Blog

18/09/20

18 September 2020

The challenge of remaining research active as a full-time clinician

Can you explain how you became involved in clinical research?

I came to the UK from India in 1999, and after senior house officership in general internal medicine training in Doncaster and passing the membership examination of the RCP in 2002, I decided to specialise in rheumatology. As part of my rheumatology training, I was lucky enough to complete a vasculitis fellowship at the University of Oxford. This was extremely hard work but it allowed me to publish about 20 papers and I knew then I wanted to remain research active.

What happened when you became a consultant?

When I was appointed as a consultant rheumatologist in Norwich in 2009, I slightly naively thought the job would have a strong research component because my predecessor was a professor with an international reputation. This was when I fell off the research bike. Without dedicated research time, I lost contacts and knowledge of what was happening in my field. In a full-time NHS job, in a slightly remote part of the country, it became difficult to conduct impactful and meaningful research.

To keep up my research presence, I worked a lot of evenings and weekends and participated in international consortia like OMERACT and EULAR to produce some good quality collaborative work.

Throughout my time at Norwich though, I have been involved in a project to improve how we treat people with suspected giant cell arteritis (GCA). Working with colleagues from across the hospital, we developed a multidisciplinary service to develop a trust pathway for patients with suspected GCA. It took a long time to get right, and at every step there was a research element. As well as delivering big improvements in corticosteroid-free survival, there were also significant financial benefits for the trust. Over a decade, the cost of running the service fell from £208,000 to assess 162 referrals to £110,000 to assess 419 referrals. We were very pleased that this project was nationally recognised by being a finalist in the RCP’s ‘Excellence in Patient Care Awards (EPCA 2020)’.

Aside from networks, what were some of the other challenges you faced remaining research active?

Funding is a big challenge as a jobbing NHS clinician. One way would be to get a university post, but this can be difficult. I was told that I have to be a proven quantity who can continue to deliver a 4* paper. The fact that I had done this in my fellowship years didn’t count. But this was a bit of a chicken and egg situation. Without time and funding support, it is impossible to deliver such a project.

Another way to get some funding is to participate in NHS portfolio studies. The National Institute for Health Research (NIHR) will provide principal investigators with time to do research. Their resources are limited though – the most funding I’ve ever received is 4 hours a week. But recent changes in policy mean that this support is being reduced meaning I have had to shut down some studies.

Thankfully, there has been a happy turn of events. My hospital trust (Norfolk and Norwich University Hospital NHS Foundation Trust) has decided to invest in people like me based upon my research delivery. As of this July, my trust has given me 1 day a week to work on my research projects and finish my PhD. By investing in me to do more research, I hope to repay them from the innovations this will allow me to deliver.
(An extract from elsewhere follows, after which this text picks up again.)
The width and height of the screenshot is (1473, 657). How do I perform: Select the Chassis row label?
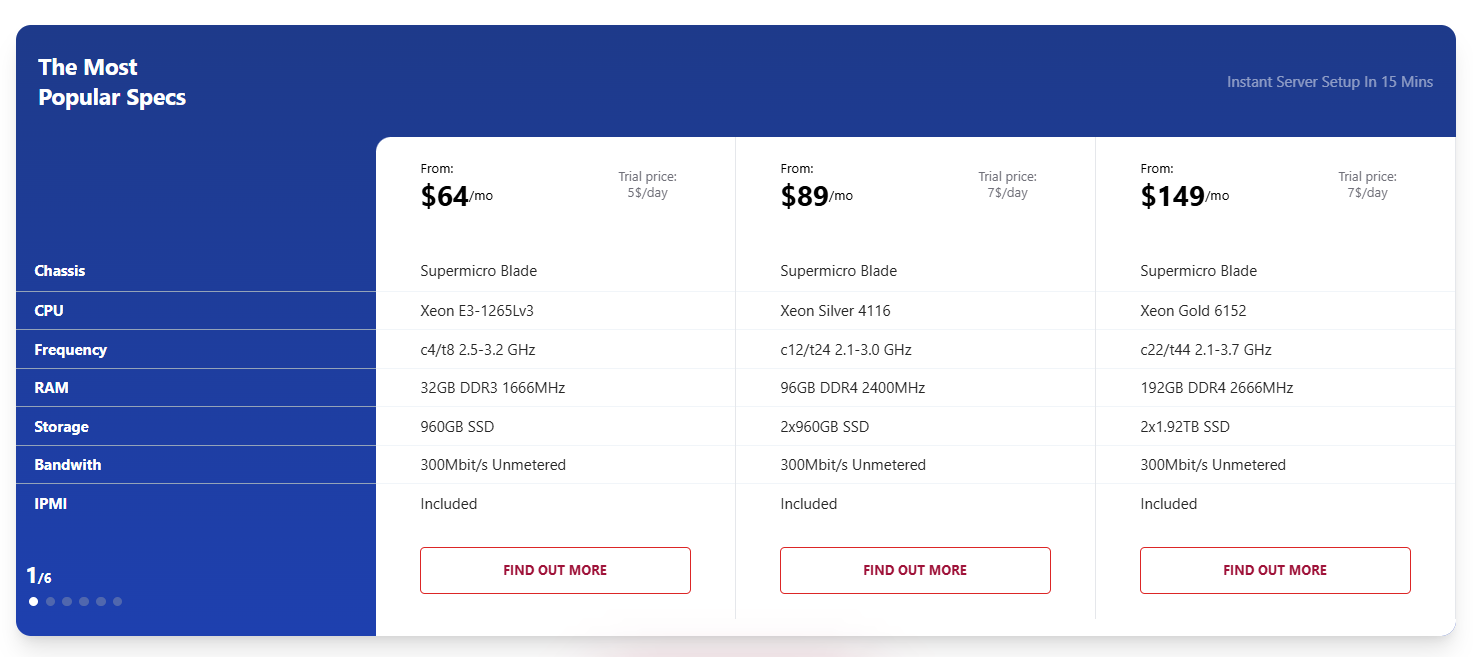pos(59,270)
What changes do you think are needed to encourage more research activity in trusts?

Making research more widely available would make a big difference. There is no reason why all NHS research should not be in the public domain rather than behind paywalls. If I have found a new way of doing something, I want people to know about it and for there to be a meaningful impact in other hospitals. This will give clinicians the impetus to become involved in research.
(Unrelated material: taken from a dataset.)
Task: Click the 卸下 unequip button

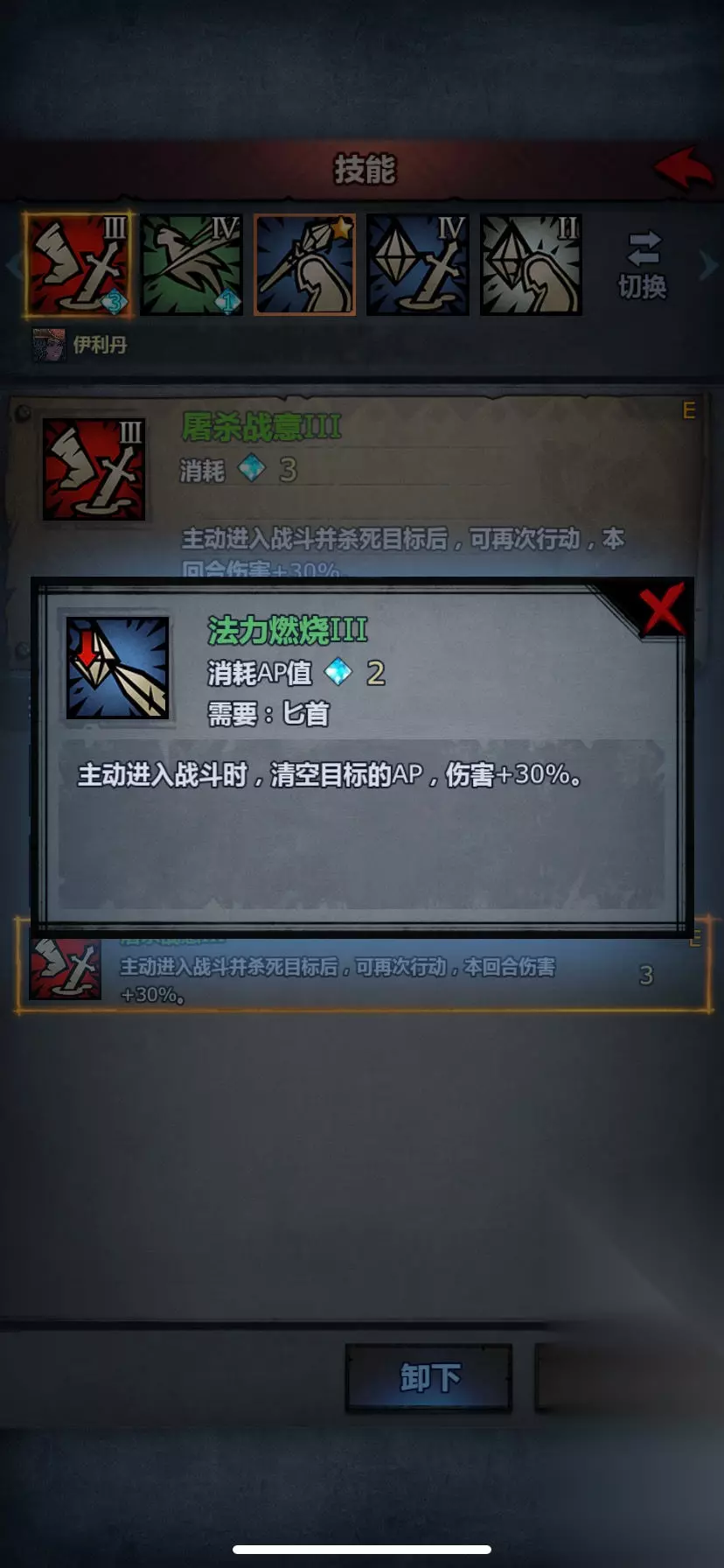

Currently, the NIHR is stopping its funding of NHS consultants to deliver research because it is considered to be a core part of an NHS clinician’s job. But it does not appear on any metric or dashboard to assess the quality of a hospital. If a body like the Care Quality Commission (CQC) was renamed to become the Care, Quality and Research Commission, and objective and meaningful research metrics were included in the assessment of a hospital, there would be recognition of the important role of clinical research, and this would incentivise every hospital to make a positive contribution to the body of knowledge. That would ensure that research would be on the job plans of interested clinicians. The delivery of research could be easily assessed at their annual appraisals.

NHS trusts also need to better understand the financial benefits that research can deliver and share this knowledge better with other hospitals. For example, by redesigning the pathway for the care of patients with GCA, we have saved the NHS ~£400,000 over 3 years. This type of practical knowledge needs to be shared much more effectively between different organisations in the NHS.
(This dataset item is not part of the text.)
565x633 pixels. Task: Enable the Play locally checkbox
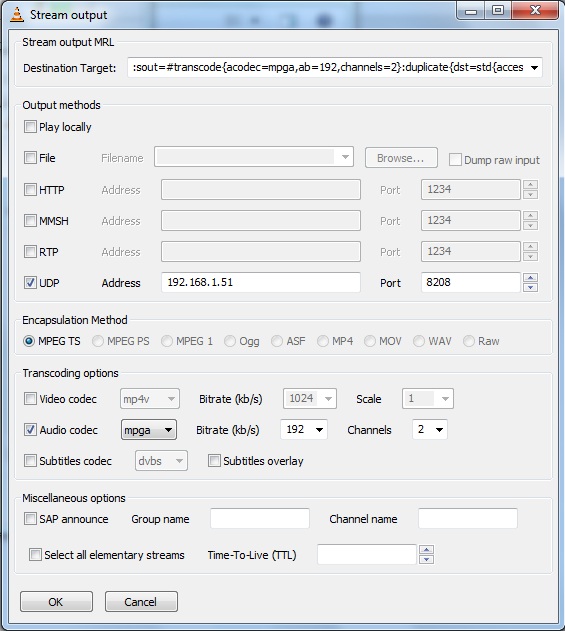point(30,127)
What advice would you give to someone starting out in research?

The best piece of advice I can give is to find a mentor you can get on with. I was stumbling in the dark early on in my career, and my journey would have been so much easier with a research mentor.

Having a simple question is key as well. The simpler the question, the greater the clarity of thought and the research output will be the better for it.

The RCP recently published the results of a membership survey showing physicians in rural hospitals, as well as women and BAME physicians, struggle to participate in clinical research. Research for all? An analysis of clinical participation in research outlines these findings and how we want to work with NHS trusts to tackle this unequal access.